Selected extract |
+--

Multi-master has intense scalability issues of its own. Unlike with the master/slave model we're working on, a multi-master system has no idea whether reading the very latest update is critical. The RDBMS simply has the additional burden of locking everything that could read the update across the cluster until the update replicates. In our case, many of the things that could be slightly stale but still function (search results, forum listings, etc.) are treated as though they must be fresh. And don't forget all the issues with multi-server transactions!

Crell’s picture

hswong3i:

... if we are choosing database replication as our ONE AND ONLY ONE solution :(

We're not. It's the only one that requires application level code changes, so we're making those changes possible. As you have repeatedly pointed out, the others do not require application level code changes so are completely and totally irrelevant to this discussion.

And yes, if you're going to be running an SQL-based app that is big enough to require multiple servers, you'd damn well better know something about SQL and how SQL works and what the internal delays are that affect replication. If not, you'll be writing a crap system anyway, no matter what your scalability solution is.

Please either stay on topic or at least don't distract the issue from the topic. Thanks.

Tresler’s picture

Speaking of staying on topic.... what is it currently?

I'm assuming it is review of this in a master/slave configuration? http://drupal.org/node/147160#comment-284037

Are there any specific use cases you would like to see? I think that I can maybe procure three servers with which to do some testing, but if I'm provisioning them from scratch would like to know what is a best use case.

Crell’s picture

I think for the moment this issue is stalled, since it's not going into D6 and D7 isn't getting heavy development yet. I am working on integrating replication support into the Drupal 7 database API, so when HEAD opens up again it will be great to have something to test on besides Drupal.org. :-)

+--

Goal |
Could you output the part of the replication thread from "And yes, if" to "scalability solution is." without changing a word? You won't need the listing for any of this.

+--

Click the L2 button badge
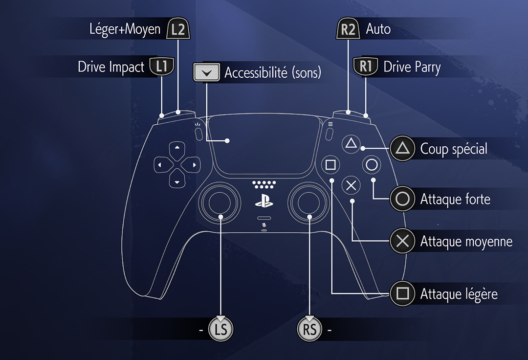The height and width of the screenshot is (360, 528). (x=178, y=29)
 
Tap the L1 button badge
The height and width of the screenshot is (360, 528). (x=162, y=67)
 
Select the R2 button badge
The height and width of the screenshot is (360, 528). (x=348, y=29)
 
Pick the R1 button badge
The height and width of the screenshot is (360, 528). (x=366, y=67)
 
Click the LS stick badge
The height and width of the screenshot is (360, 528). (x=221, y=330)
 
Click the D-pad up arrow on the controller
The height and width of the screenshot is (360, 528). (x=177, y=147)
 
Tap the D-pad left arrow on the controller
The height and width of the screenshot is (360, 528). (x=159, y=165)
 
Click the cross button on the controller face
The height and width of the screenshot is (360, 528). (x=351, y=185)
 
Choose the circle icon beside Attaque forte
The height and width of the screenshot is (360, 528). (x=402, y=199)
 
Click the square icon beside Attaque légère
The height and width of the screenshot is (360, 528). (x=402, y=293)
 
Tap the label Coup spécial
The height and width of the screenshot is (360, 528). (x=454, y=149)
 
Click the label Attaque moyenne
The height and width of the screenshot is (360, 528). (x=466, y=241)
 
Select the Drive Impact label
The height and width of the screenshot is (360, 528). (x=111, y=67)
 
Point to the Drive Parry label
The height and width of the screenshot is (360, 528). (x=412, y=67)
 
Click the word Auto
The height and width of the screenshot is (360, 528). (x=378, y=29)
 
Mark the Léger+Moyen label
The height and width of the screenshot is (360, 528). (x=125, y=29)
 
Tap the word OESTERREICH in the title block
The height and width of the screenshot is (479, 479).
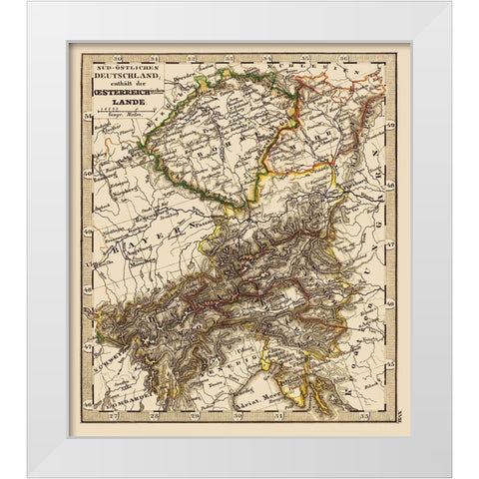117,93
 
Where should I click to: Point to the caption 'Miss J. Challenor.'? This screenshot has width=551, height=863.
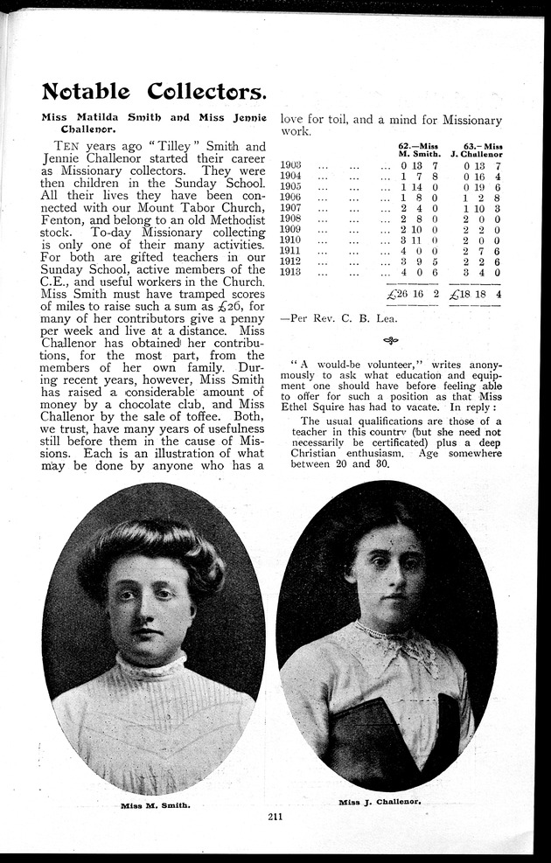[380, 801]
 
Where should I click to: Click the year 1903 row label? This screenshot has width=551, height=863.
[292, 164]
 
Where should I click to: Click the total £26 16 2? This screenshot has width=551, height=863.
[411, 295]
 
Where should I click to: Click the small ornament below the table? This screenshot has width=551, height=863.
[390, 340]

+--

Exercise response |
And yes, if you're going to be running an SQL-based app that is big enough to require multiple servers, you'd damn well better know something about SQL and how SQL works and what the internal delays are that affect replication. If not, you'll be writing a crap system anyway, no matter what your scalability solution is.